What's needed: every entry, printed exactly, minus the images.

Extracted entries
= = = = =

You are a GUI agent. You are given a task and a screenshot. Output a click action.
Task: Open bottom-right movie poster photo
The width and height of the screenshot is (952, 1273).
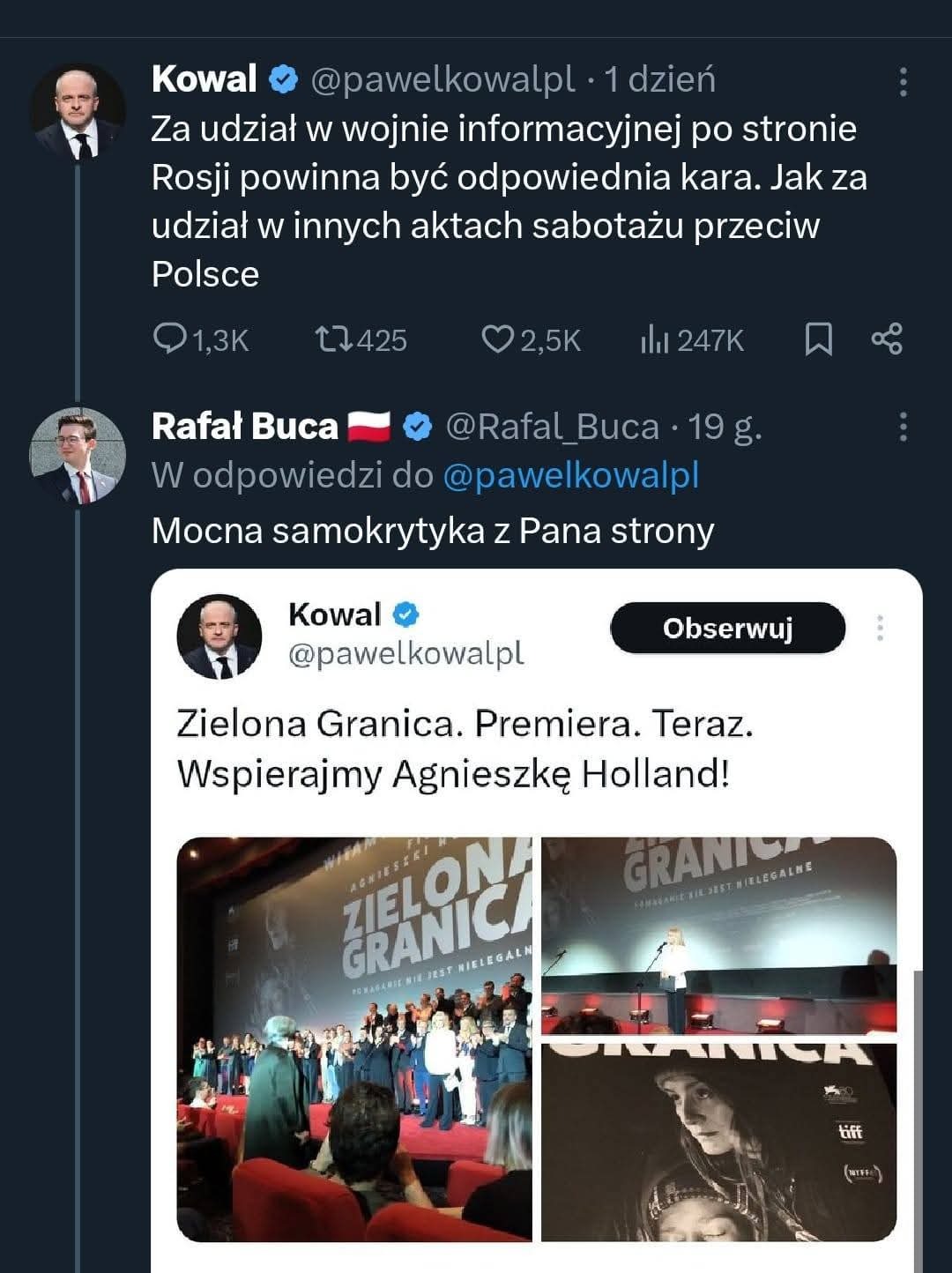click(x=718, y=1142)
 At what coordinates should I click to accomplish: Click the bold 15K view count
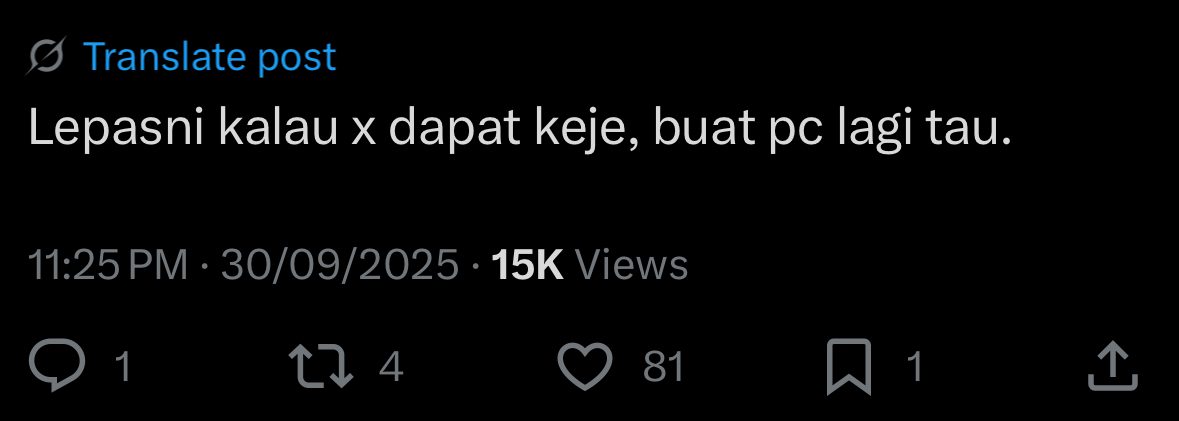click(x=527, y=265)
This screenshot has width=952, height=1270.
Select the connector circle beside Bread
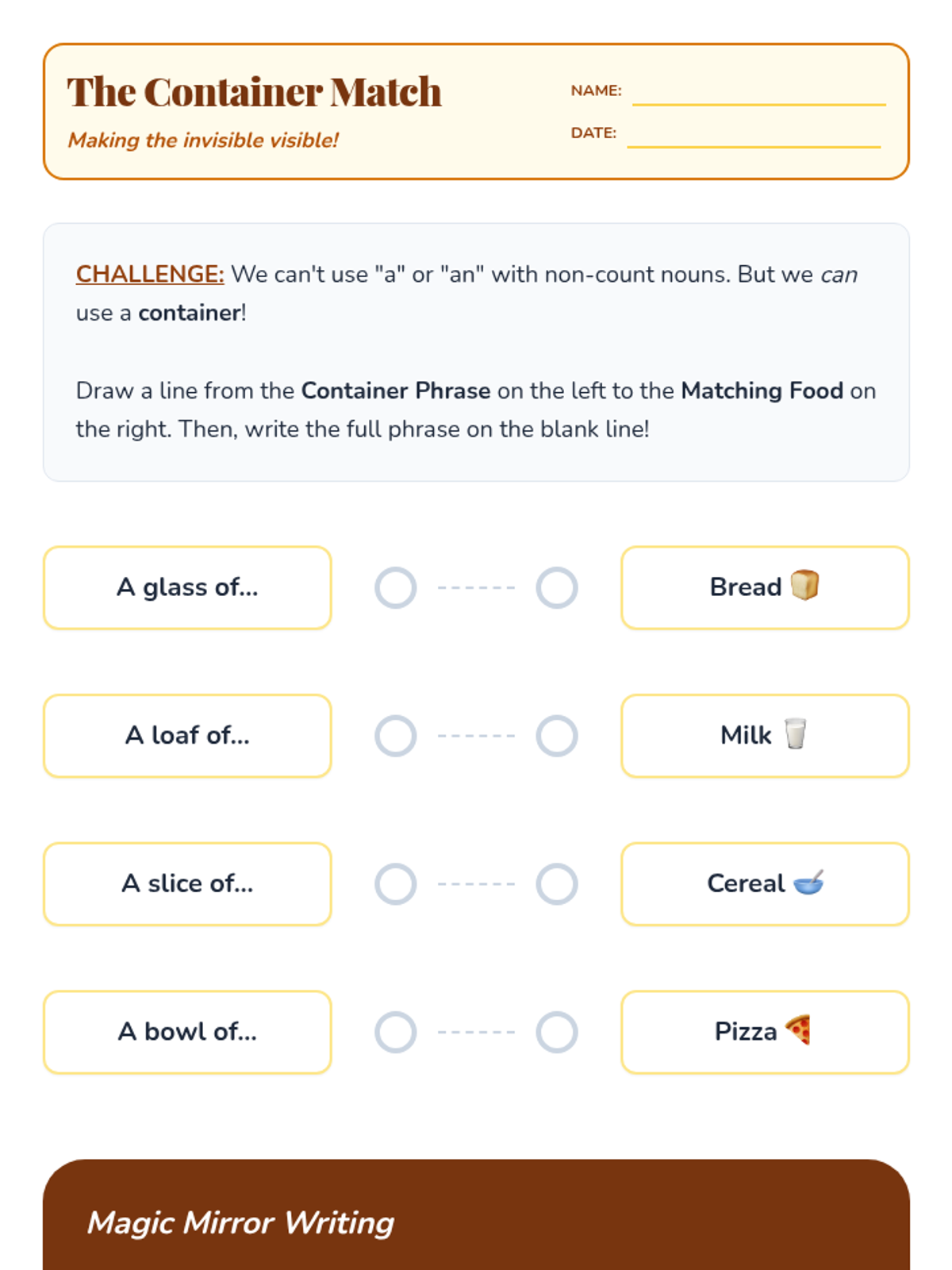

= = = = =

Result of this task
You are a GUI agent. You are given a task and a screenshot. Output a click action.
Task: Open bottom-right movie poster photo
The width and height of the screenshot is (952, 1273).
click(x=718, y=1142)
 At what coordinates should I click to accomplish: Click the bold 15K view count
click(x=527, y=265)
This screenshot has width=952, height=1270.
Select the connector circle beside Bread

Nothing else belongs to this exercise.